Então é assim. O time está focado na Copa do Brasil. Vamos ver o que será.

Empate com sabor de derrota mostra a gangorra que vive o time

Amigo são-paulino, leitor do Tricolornaweb, o São Paulo ganhou do Grêmio em Porto Alegre, coisa que ninguém esperava, e empatou nesta quinta-feira com a Chapecoense no Morumbi, coisa que também ninguém esperava. E vejam como são as coisas: se o São Paulo tivesse ganho chegaria a 44 pontos, dez a menos que o líder. Levando-se em consideração que uma vitória contra o Avaí em Florianópolis é absolutamente normal e que o Santos ganhar no Itaquerão também, o São Paulo poderia chegar segunda-feira a apenas sete pontos do líder.

Mas esqueçam o que escrevi acima, como já disse um dia um certo ex-presidente da República. O time jogou tudo no lixo e mostrou que é, efetivamente, um dos mais – se não o mais – irregulares do campeonato. Menos mal que estamos na parte de cima da tabela e qualquer tragédia preconizada por alguns não tem a menos chance de acontecer.
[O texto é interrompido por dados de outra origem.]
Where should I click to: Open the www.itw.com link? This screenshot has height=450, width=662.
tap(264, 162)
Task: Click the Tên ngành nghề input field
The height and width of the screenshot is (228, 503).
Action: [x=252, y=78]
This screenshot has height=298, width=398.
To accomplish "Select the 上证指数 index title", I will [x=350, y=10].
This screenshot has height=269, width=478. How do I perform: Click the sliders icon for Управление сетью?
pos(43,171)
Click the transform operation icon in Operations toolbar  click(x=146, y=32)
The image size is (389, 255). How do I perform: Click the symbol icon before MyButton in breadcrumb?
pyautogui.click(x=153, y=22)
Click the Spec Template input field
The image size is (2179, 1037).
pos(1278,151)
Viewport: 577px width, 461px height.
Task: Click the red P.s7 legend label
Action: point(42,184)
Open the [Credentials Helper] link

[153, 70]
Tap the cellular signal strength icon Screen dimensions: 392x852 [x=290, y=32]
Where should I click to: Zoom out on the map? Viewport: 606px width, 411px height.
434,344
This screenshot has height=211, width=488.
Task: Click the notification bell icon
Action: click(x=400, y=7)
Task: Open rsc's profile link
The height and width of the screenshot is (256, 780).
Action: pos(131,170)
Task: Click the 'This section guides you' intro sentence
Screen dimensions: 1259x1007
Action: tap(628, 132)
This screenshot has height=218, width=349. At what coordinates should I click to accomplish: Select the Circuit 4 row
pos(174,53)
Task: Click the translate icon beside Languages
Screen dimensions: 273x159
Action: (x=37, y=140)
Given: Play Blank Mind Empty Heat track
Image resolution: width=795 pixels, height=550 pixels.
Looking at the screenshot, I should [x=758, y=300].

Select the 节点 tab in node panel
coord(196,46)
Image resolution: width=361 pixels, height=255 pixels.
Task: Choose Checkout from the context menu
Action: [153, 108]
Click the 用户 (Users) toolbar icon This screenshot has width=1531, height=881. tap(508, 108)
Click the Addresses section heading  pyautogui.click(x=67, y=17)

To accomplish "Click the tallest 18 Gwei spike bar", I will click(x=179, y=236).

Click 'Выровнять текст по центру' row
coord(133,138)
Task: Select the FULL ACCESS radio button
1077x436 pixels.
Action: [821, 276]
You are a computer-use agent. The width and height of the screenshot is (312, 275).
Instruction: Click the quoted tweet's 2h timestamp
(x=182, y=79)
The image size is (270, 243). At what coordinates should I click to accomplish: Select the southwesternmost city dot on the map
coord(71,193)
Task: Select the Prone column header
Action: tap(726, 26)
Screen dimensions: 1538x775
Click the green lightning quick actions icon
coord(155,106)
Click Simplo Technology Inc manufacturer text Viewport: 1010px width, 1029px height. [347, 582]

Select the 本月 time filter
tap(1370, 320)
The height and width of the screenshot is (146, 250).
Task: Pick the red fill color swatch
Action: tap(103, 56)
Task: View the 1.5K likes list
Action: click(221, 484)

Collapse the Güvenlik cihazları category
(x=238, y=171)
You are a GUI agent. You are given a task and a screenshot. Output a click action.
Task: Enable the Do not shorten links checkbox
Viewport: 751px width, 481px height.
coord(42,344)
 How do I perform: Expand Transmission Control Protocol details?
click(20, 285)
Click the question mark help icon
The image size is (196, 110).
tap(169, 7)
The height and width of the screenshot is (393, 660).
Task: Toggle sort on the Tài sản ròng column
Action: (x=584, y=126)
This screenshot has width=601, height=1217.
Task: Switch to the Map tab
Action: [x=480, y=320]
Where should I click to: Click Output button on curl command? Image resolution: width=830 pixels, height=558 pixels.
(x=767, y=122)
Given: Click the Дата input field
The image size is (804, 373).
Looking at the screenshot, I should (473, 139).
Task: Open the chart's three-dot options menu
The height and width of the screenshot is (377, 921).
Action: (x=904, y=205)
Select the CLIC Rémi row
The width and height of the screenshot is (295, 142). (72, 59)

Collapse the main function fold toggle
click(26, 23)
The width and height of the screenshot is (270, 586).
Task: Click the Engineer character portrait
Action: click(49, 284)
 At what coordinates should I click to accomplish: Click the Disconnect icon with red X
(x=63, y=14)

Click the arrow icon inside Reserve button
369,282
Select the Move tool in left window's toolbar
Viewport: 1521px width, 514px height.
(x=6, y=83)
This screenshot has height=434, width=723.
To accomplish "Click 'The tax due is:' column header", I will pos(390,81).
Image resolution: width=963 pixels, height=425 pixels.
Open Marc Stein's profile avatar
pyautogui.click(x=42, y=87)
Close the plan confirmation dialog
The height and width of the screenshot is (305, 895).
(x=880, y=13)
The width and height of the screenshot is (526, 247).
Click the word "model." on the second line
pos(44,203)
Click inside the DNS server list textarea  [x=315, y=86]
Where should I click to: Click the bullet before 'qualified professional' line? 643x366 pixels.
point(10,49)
O jogo era daqueles onde a resolução tinha que acontecer no primeiro tempo. Jogos contra times retrancados não podem ficar para ser resolvidos no segundo tempo, onde a pressão da torcida é alta, os nervos se afloram e nada mais acontece como deveria. E o São Paulo passou 45 minutos sem criar uma única oportunidade de gol. Pior: não deu um chute sequer a gol. Então fica difícil.

Aí vou na contramão dos que criticam Paulo Henrique Ganso. O time fica sem nenhuma criatividade. Por mais que ele seja um morto em campo, quando a bola chega para ele há uma limpeza de jogada. Sim. Ele consegue clarear o lance. E, ao menos uma vez na partida, vai encontrar um atacante entrando na diagonal ou mesmo pelo meio para receber a bola.

Só que com sua ausência, isso ficou por conta de Carlinhos e Wesley. Triste do time que depende destes dois para serem os seus armadores. Triste, portanto, do São Paulo. Aí Osorio fez o que parecia óbvio: inverteu Carlinhos com Michel Bastos. Carlinos continuou muito mal, mesmo jogando aberto no ataque e Michel não conseguia construir nada pelo meio. Luis Fabiano ficava preso entre os zagueiros adversários, sem qualquer movimentação e Pato estava num dia daqueles de dar raiva.

No segundo tempo, com as entradas de Centurion e Rogerio nos lugares de Pato e Carlinhos, o time ganhou ofensividade. Mas foi na base do abafa, da pressão desorganizada. E tome chuveirinhos inoperantes e, de novo, ninguém para encontrar um jogador entrando e passar a bola. Até quando pintava um possível contra-ataque para o São Paulo a transição era muito lenta e permita a Chapecoense se armar inteirinha no campo de defesa.

O 0 a 0, no final das contas, foi absolutamente justo. O São Paulo não foi sequer um protótipo do que foi no último domingo. Agora resta jogar contra o Avaí pensando apenas na permanência do G4 e se dedicar à Copa do Brasil. Quem sabe ainda não conquistamos um título este ano?